TEXTO DO EXERCÍCIO:
A biopolítica da pandemia e o governo da humanidade

Para além do combate ao vírus, o que está em jogo é o governo dos seres humanos, “em defesa da vida”.

O advento das armas nucleares marca a história das tecnologias de poder de maneira indelével. A bomba atômica é inventada em 1945; segue-se a Guerra Fria e a corrida armamentista. No início da década de 1960, já havíamos alcançado a capacidade de exterminar, de uma só tacada, toda a população do planeta; bastava apertar um botão. Pela primeira vez na história, a humanidade tinha adquirido a capacidade de matar, por completo, a si mesma. Estávamos, sem dúvida, diante de uma altamente refinada tecnologia da morte (necropolítica), capaz de matar bilhões de seres humanos (além de outros seres vivos). E, por isso mesmo, estávamos diante de um certo tipo de governo que, pela primeira vez, tinha como alvo a vida de toda a humanidade, de todos e cada um, em todo o planeta Terra. As armas nucleares são uma espécie de coroamento do longo desenvolvimento de um tipo de poder que é muito antigo, mas que, só naquela altura, passava a incidir sobre a vida de todos os seres humanos: o poder soberano, isto é, o poder de “fazer morrer”.

DADOS ANALISADOS:
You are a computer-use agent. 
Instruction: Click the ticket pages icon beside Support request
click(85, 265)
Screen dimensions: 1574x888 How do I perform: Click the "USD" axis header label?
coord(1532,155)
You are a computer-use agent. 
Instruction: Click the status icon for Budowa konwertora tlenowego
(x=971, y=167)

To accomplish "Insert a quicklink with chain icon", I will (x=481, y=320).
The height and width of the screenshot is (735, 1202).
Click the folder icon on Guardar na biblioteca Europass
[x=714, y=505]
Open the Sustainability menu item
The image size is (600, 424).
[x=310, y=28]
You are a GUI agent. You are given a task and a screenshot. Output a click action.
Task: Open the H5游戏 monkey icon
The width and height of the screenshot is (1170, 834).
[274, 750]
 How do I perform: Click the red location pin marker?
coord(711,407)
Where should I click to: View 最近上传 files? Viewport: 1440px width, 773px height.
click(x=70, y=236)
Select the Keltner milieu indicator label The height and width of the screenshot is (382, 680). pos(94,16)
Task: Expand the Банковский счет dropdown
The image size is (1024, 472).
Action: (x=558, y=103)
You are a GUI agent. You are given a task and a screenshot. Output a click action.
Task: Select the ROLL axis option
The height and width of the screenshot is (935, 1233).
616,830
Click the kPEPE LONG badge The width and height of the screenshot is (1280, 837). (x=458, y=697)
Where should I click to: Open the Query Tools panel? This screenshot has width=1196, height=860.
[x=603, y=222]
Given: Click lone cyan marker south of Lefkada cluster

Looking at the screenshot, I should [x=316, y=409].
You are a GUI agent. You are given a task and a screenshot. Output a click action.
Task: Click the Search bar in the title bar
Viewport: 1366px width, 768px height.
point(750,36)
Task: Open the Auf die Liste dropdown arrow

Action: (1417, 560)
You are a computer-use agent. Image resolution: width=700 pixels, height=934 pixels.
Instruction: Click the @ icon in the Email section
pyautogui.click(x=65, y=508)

EXERCÍCIO:
Responda com base no texto do exercício:
(a) Em que ano a bomba atômica é inventada?
(b) Em que período a humanidade já havia alcançado a capacidade de exterminar toda a população do planeta?
(c) Como o texto define o poder soberano?

RESOLUÇÃO:
(a) Em 1945.
(b) No início da década de 1960.
(c) Como o poder de “fazer morrer”.